→ STATED GOAL: Print every line of the material below verbatim, without changing anything.

→ DATASET EXTRACT:
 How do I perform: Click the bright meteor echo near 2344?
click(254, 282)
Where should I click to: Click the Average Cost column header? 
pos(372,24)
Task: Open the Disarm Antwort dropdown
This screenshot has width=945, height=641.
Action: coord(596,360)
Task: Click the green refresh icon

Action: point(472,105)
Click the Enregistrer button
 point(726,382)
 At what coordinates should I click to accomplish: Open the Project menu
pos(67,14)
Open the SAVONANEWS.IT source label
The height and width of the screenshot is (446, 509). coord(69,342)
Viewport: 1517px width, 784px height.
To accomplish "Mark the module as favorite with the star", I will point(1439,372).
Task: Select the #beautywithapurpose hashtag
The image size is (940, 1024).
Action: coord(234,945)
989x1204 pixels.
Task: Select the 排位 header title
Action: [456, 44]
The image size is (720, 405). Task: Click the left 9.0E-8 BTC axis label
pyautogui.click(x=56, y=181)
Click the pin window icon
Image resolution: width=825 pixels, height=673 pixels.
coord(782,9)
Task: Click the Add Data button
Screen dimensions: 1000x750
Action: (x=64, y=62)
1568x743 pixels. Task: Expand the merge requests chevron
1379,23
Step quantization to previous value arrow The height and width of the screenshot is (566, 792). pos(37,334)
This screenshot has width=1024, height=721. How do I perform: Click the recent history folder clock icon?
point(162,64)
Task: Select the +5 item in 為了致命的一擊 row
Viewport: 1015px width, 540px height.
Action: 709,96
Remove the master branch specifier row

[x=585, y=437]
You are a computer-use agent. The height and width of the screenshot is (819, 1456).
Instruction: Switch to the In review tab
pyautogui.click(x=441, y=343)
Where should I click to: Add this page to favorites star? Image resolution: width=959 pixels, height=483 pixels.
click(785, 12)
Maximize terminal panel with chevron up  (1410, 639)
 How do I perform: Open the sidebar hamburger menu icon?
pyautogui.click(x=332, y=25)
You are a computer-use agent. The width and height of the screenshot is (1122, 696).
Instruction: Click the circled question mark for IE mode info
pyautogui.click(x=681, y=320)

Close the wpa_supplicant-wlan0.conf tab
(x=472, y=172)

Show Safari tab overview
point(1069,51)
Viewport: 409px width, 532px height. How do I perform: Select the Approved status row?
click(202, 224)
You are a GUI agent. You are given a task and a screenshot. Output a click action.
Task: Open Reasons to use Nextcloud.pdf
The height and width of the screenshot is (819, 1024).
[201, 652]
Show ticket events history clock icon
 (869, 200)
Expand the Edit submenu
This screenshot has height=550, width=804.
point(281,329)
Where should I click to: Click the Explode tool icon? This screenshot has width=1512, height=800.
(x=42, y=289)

→ RESULT:
 How do I perform: Click the bright meteor echo near 2344?
click(254, 282)
Where should I click to: Click the Average Cost column header? 
pos(372,24)
Task: Open the Disarm Antwort dropdown
This screenshot has width=945, height=641.
Action: coord(596,360)
Task: Click the green refresh icon

Action: point(472,105)
Click the Enregistrer button
 point(726,382)
 At what coordinates should I click to accomplish: Open the Project menu
pos(67,14)
Open the SAVONANEWS.IT source label
The height and width of the screenshot is (446, 509). coord(69,342)
Viewport: 1517px width, 784px height.
To accomplish "Mark the module as favorite with the star", I will point(1439,372).
Task: Select the #beautywithapurpose hashtag
The image size is (940, 1024).
Action: coord(234,945)
989x1204 pixels.
Task: Select the 排位 header title
Action: [456, 44]
The image size is (720, 405). Task: Click the left 9.0E-8 BTC axis label
pyautogui.click(x=56, y=181)
Click the pin window icon
Image resolution: width=825 pixels, height=673 pixels.
coord(782,9)
Task: Click the Add Data button
Screen dimensions: 1000x750
Action: (x=64, y=62)
1568x743 pixels. Task: Expand the merge requests chevron
1379,23
Step quantization to previous value arrow The height and width of the screenshot is (566, 792). pos(37,334)
This screenshot has width=1024, height=721. How do I perform: Click the recent history folder clock icon?
point(162,64)
Task: Select the +5 item in 為了致命的一擊 row
Viewport: 1015px width, 540px height.
Action: 709,96
Remove the master branch specifier row

[x=585, y=437]
You are a computer-use agent. The height and width of the screenshot is (819, 1456).
Instruction: Switch to the In review tab
pyautogui.click(x=441, y=343)
Where should I click to: Add this page to favorites star? Image resolution: width=959 pixels, height=483 pixels.
click(785, 12)
Maximize terminal panel with chevron up  (1410, 639)
 How do I perform: Open the sidebar hamburger menu icon?
pyautogui.click(x=332, y=25)
You are a computer-use agent. The width and height of the screenshot is (1122, 696).
Instruction: Click the circled question mark for IE mode info
pyautogui.click(x=681, y=320)

Close the wpa_supplicant-wlan0.conf tab
(x=472, y=172)

Show Safari tab overview
point(1069,51)
Viewport: 409px width, 532px height. How do I perform: Select the Approved status row?
click(202, 224)
You are a GUI agent. You are given a task and a screenshot. Output a click action.
Task: Open Reasons to use Nextcloud.pdf
The height and width of the screenshot is (819, 1024).
[201, 652]
Show ticket events history clock icon
 (869, 200)
Expand the Edit submenu
This screenshot has height=550, width=804.
point(281,329)
Where should I click to: Click the Explode tool icon? This screenshot has width=1512, height=800.
(x=42, y=289)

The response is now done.